Whenever a line below holds the word "will", copy that line.

::: DATA EXTRACT

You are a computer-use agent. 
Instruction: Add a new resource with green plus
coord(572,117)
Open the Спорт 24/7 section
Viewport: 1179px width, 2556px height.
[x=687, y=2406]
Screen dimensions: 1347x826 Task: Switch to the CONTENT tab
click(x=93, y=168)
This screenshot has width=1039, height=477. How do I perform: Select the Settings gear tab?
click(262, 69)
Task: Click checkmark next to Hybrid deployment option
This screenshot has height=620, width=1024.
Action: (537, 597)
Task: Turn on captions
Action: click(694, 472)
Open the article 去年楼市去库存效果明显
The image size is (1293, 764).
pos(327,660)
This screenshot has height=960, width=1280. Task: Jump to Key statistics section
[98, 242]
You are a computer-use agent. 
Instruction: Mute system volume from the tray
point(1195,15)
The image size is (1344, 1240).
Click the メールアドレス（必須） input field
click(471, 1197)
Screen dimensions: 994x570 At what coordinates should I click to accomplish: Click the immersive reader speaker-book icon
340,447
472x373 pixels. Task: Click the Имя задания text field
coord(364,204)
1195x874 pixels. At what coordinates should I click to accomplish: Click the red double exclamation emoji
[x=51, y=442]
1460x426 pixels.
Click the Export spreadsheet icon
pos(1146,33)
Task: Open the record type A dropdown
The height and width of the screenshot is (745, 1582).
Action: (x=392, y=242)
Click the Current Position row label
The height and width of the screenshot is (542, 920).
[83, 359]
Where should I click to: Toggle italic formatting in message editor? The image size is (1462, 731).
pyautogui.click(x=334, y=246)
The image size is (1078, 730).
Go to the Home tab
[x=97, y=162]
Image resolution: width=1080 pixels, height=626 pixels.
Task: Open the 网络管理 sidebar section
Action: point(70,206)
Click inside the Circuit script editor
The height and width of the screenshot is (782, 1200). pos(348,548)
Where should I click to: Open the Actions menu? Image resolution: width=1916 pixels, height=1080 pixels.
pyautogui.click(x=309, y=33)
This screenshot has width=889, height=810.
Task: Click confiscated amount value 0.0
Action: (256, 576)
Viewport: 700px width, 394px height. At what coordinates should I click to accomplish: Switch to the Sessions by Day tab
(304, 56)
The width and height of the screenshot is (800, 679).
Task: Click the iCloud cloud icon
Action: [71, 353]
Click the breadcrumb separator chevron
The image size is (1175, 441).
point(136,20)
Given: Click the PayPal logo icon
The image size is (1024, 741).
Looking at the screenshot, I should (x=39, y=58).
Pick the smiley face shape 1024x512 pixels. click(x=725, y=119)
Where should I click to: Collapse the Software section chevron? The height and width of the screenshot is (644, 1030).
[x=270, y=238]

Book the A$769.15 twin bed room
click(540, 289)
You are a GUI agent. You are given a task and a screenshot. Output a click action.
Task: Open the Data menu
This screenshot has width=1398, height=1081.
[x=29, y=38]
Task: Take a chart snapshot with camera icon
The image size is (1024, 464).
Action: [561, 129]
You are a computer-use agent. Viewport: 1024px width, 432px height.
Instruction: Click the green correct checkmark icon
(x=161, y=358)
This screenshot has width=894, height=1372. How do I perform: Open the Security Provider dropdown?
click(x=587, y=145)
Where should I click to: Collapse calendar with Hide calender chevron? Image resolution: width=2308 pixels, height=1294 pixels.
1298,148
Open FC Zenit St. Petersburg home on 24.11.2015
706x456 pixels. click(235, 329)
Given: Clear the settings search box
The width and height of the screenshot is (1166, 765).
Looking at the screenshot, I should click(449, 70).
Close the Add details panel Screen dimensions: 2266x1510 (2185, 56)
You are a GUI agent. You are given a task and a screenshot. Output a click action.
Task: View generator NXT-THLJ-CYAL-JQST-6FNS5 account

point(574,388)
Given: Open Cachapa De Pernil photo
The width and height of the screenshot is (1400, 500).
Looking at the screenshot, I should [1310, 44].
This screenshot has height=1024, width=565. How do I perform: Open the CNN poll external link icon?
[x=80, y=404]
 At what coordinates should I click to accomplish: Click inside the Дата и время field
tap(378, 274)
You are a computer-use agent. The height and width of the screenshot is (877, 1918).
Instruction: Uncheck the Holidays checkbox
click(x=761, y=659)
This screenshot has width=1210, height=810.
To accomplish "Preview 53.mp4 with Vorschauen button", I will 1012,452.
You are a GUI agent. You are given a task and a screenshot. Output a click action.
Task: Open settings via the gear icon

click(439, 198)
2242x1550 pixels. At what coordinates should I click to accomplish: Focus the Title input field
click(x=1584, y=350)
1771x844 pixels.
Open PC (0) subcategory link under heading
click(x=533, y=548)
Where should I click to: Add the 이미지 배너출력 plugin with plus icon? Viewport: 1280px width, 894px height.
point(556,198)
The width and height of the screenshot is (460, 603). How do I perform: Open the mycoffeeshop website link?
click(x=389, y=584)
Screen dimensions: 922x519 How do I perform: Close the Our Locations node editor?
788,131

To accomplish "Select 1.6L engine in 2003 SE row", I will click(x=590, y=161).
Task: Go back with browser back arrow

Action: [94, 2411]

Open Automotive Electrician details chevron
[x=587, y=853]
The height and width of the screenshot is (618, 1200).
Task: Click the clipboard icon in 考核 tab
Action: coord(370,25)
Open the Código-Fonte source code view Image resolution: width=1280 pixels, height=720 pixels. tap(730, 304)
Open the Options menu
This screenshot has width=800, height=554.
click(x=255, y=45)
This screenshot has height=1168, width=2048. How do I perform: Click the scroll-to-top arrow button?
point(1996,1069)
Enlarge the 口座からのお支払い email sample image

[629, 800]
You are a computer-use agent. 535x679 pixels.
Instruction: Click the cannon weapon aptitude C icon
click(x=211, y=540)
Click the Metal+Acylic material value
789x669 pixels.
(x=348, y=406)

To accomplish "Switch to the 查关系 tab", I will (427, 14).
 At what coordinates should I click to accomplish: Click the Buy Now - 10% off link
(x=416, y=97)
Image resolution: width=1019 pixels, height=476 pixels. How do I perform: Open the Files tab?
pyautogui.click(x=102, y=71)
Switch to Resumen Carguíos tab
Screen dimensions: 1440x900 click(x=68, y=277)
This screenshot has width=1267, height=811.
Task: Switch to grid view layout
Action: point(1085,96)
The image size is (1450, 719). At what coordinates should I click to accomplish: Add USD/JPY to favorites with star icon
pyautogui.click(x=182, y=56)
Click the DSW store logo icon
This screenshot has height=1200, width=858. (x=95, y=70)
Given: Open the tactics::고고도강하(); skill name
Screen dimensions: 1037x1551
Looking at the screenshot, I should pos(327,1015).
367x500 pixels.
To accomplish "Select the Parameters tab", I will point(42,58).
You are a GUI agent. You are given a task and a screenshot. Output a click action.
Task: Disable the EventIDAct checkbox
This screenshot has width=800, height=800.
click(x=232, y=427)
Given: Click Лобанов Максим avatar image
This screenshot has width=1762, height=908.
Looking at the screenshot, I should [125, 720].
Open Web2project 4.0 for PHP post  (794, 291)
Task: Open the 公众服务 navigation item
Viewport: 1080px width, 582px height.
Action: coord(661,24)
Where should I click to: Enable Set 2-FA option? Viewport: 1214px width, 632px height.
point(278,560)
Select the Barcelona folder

::::::

**EXERCISE RESULT**
To accomplish "Preview 53.mp4 with Vorschauen button", I will 1012,452.
To accomplish "Select 1.6L engine in 2003 SE row", I will click(x=590, y=161).
To accomplish "Switch to the 查关系 tab", I will (427, 14).
To accomplish "Select the Parameters tab", I will point(42,58).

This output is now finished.